Just finished The Girl Who Was Saturday Night, by Heather O’Neill. Without revealing too much, I hope: I expected to like it, and really did. I responded rather viscerally to the twinship – having a twin of my own. It was interesting to see that fierce love and competitiveness played out from the perspective of fraternal boy-girl twins who’ve also known each other since “we didn’t have brains? When we were just heartbeats and thumbs?”

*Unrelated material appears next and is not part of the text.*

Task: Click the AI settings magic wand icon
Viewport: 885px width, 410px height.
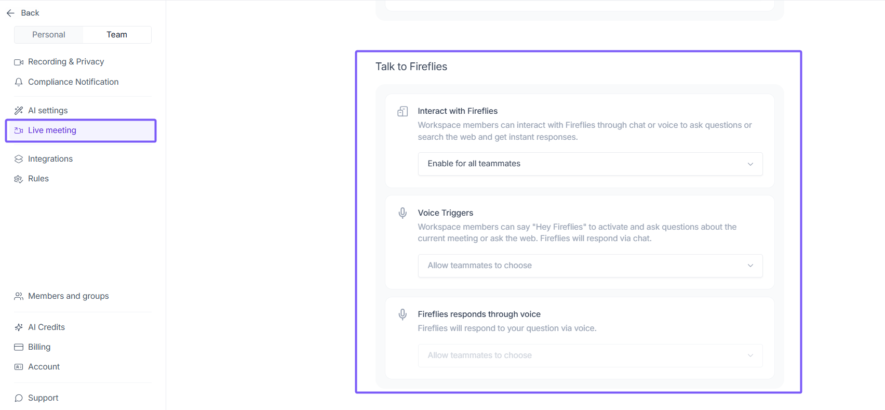Action: click(x=19, y=111)
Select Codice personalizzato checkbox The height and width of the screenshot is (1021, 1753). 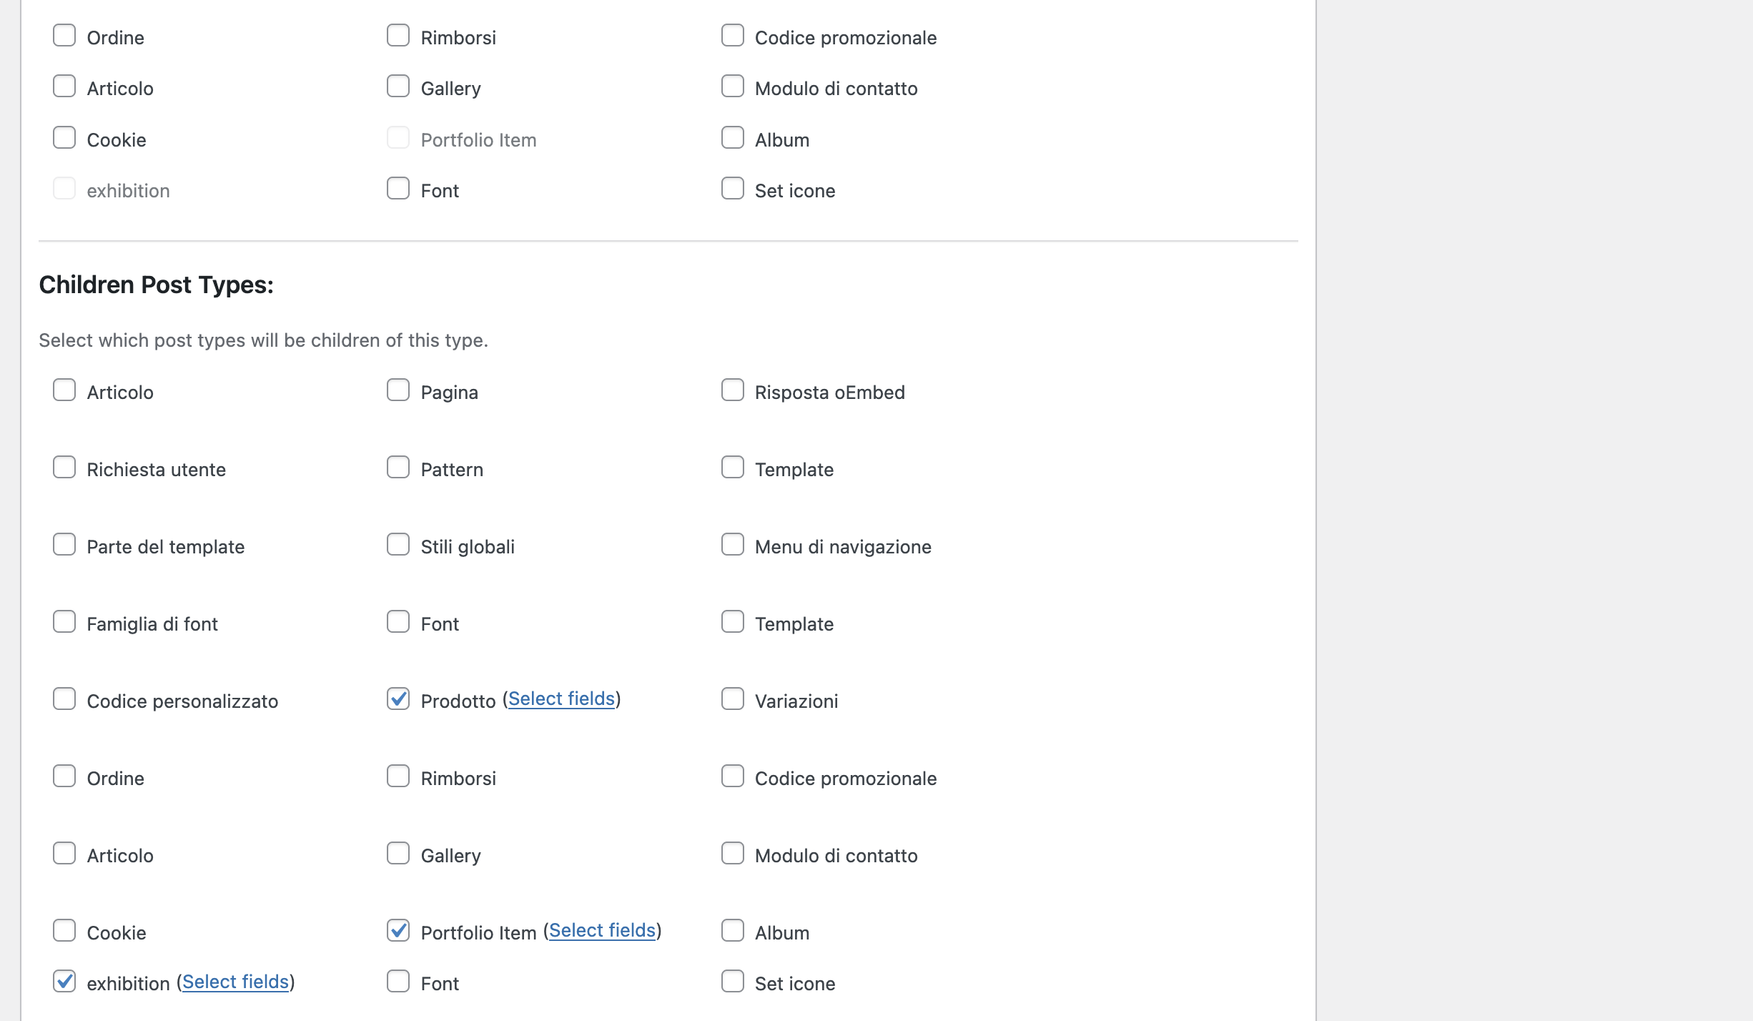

I found myself reading O’Neill’s English words with a French cadence, and feeling nostagia for a time in Quebec that I experienced first hand – though I lived in Quebec City and only visited Montreal. The idea of Separation and the looming Referendum were never far from conversations in the early nineties. Loved Nouschka’s voice, and although I found myself frustrated with some of her choices, often it felt like she had none… For someone who went to 13 different schools, it’s hard to imagine a girl who spends virtually her entire life on the island of Montreal. Despite the limitations (largely the men) in her life, Nouschka keeps pushing forward, creating opportunities for herself, while still loving the ones who stand in her way or hold her back. She even shows generosity toward her narcissistic father: “How lovely to be in a production of your life instead of being in your life itself.”
Finally, the imagery is so strong – as if Nouschka turns over every stone and has you crawl under it with her to see what’s underneath. I was squirming at points, imagining the smell of apartments filled with feral cats and crapped pants. Makes me want to reread Lullabies for Little Criminals.